В этот день заняться какими-то другими делами кроме рекламы и демонстрации своего товара не получилось, народ толкался до самых сумерек, но торговлей мы были довольны. Сулим с Дмитром могли всех коней продать, но продав около половины, слегка подняли цены, чем отпугнули покупателей, мы продали две кольчуги, все пять кожаных доспехов с металлическими пластинами, один пластинчатый доспех, но за три уже получили задаток, завтра покупатели должны были донести остальные деньги. Оружия тоже продали немало, но увидев, что оно идет быстрее доспехов, слегка подняли на него цену, одежка и обувка особо не шла, но кое-что тоже купили, после того как мы скинули цену. Поступило оптовое предложение от одного из оружейников, купить все, что продаем из оружия и доспехов, но он давал цену, которая никого не устроила. Завтра базар похуже чем в субботу, но тоже, говорят, очень людный.

Поскольку мы целый день питались лишь пирогами, которые носили по базару, назад, на постоялый двор возвращались голодные, но довольные. В Чернигове уже чувствовалось влияние северной культуры, поскольку рядом с постоялым двором нас ждала натопленная баня. Тут у нас вышел принципиальный спор, некоторые товарищи, привыкшие мыться перед сном, хотели сперва ужинать, а я поддержал Ивана, который настаивал, что сперва баня, а потом уже можно ужинать хоть до ночи. Поскольку он был походный атаман, народ нехотя согласился. Иван, единственный среди нас, кто бывал в русской бане, Богдану негде было, а я, кто я такой, чтоб открывать рот по этому поводу. Иван живописал процесс, и обещал всем райское наслаждение. Народ недоверчиво слушал, но возражать не пытался.

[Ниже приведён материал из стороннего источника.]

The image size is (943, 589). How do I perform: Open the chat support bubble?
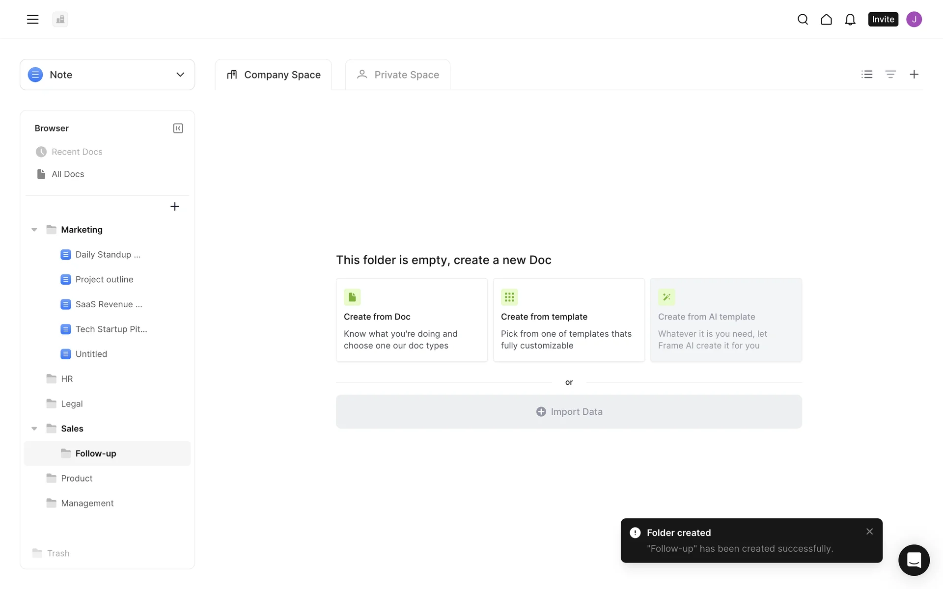point(914,560)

Парились мы при масляном светильнике, поскольку на улице уже стемнело, с удовольствием растирая себя и товарищей суконками. Мы оказались последними из постояльцев, кто занял баню, поэтому могли напариться вволю, никто не торопил. Вениками нас хозяин выручил, откуда у подорожных веники, так что запас у него имелся. Я окончательно утвердился в мысли, что первым строением, которое я построю в нашем селе будет баня. Потом мы долго ужинали, запивая холодным пивом горячие блюда, и в конце хором исполнили думу про Кирима Вырвыноги. Остальные жильцы и посетители постоялого двора требовали повторить, что мы и сделали, после того как нам выставили жбан пива. Перезнакомились со всеми присутствующими, а кроме нас здесь остановилось еще трое купцов с помощниками, ну и с окрестных сел и городков народу было достаточно. Чувствуя, что все дошли до кондиции, продолжил свою нелегкую работу, потащив за собой Сулима. Выяснив что двое из троих купцов посещают регулярно Волынь и Галицию, а один из них даже часто бывает на моей (Богдановой) родине в Холмском уезде, начал просить его передать весточку в наше село нашим родичам, расписывая, как удачно сложилась наша жизнь в казацких землях и передать им и всем односельчанам приглашение посетить нас с визитом. Второму тоже рассказал много интересных фактов из биографии беженцев с Волыни, используя самые распространенные фамилии, и не называя конкретных сел, а лишь их приблизительное расположение. Сам анекдоты про католических священников не рассказывал, но начал расспрашивать о том, что они слышали, не притесняют ли православных на польских территориях. Посыпались рассказы, кто что слышал, тут уже Сулим не выдержал, тихонько поведав, что он якобы слышал от какого-то купца в Киеве, и пересказал им пару моих баек про поведение католических священников, чем вызвал дружный смех слушателей. Засыпал я с чувством, что день был прожит не зря, информация медленно, но верно будет распространяться по стране.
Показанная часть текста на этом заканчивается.